Our hero is Oghi, a mediocre academic who happens by judicious selection of speciality to have got a tenured professorship. His wife is similarly mediocre, with early dreams of becoming a respected journalist that came to nought, as do all her other dreams. The pair of them muddle on in their mediocre lives, growing increasingly isolated from each other as couples can do, with the wife becoming increasingly resentful and suspicious of her husband, and her husband unable to communicate with her.
The book starts with our hero recovering consciousness in a hospital bed after a near fatal car crash, which his wife did not survive. He is paralysed, and needs round-the-clock care. Like the author of The Diving Bell and the Butterfly, the only movement he initially has is the ability to blink. As if this is not enough of a nightmare, his only surviving family connection is his mother-in-law, who takes it upon herself to take control of his care.
The book follows Oghi’s long and costly attempt at rehabilitation while flashing back to Oghi’s past relationship with his wife and their respective families. As Oghi’s convalescence becomes more circumscribed we are presented with many unanswered mysteries. Where, for example, did his wife get her various items of expensive jewellery? What explains her obsessive behaviour and her sudden passion for gardening? What motivates the mother-in-law’s weird sense of family obligation and her own sudden passion for remodelling her daughter’s garden – not least by digging a massive hole in it? Why is she constantly muttering “save me” in the language of her Japanese mother?
As life for Oghi becomes ever more horrifically claustrophobic we are left hoping that, if we ourselves are involved in a similar car crash, the social care available to us is subject to better supervision by some trusted authorities.
And there are some mysteries about Oghi, too. Was his rise to professorship achieved without trampling on his colleagues? Was the marital infidelity with a student simply a moment of weakness or an example of his abuse of power? These questions are posed without being fully explored, as perhaps happens in real life too. There there are at least as many perspectives on an event as the number of people directly and indirectly involved in it.

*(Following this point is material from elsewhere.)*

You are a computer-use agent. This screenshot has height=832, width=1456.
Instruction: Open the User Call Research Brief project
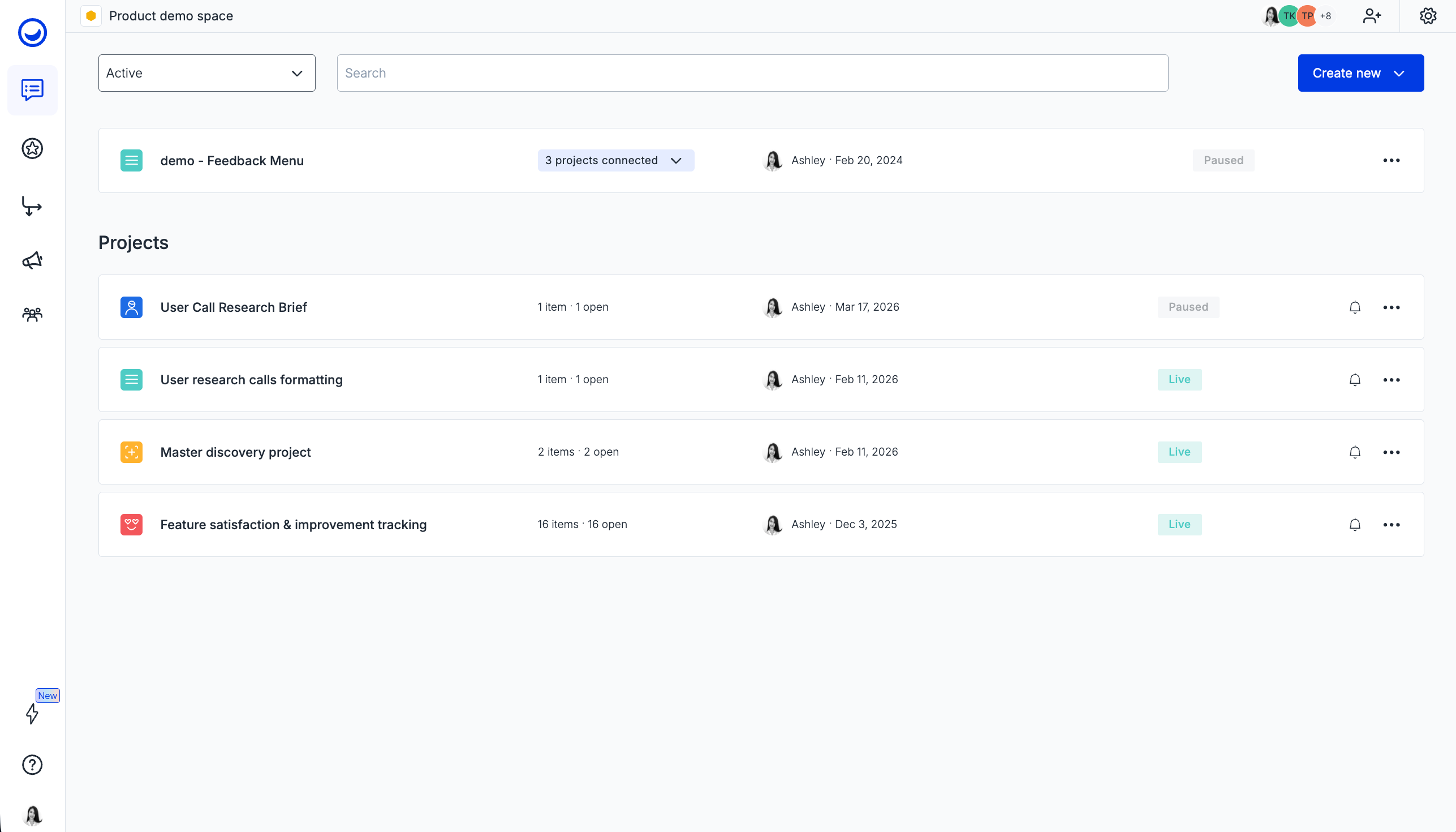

Whatever, the tables are now turned. Pyun carefully constructs the oppressive atmosphere and the feeling of powerlessness that now traps Oghi – imprisoned both physically and psychologically – as the novel becomes more and more tense. What further indignities and deprivations can he suffer, as the mother-in-law seems to be gradually morphing into a vindictive version her daughter, taking revenge for injustices real or imagined? Pyun gives us a magnificently dark, mysterious and tense look at ordinary lives, worthy of a Michael Haneke movie.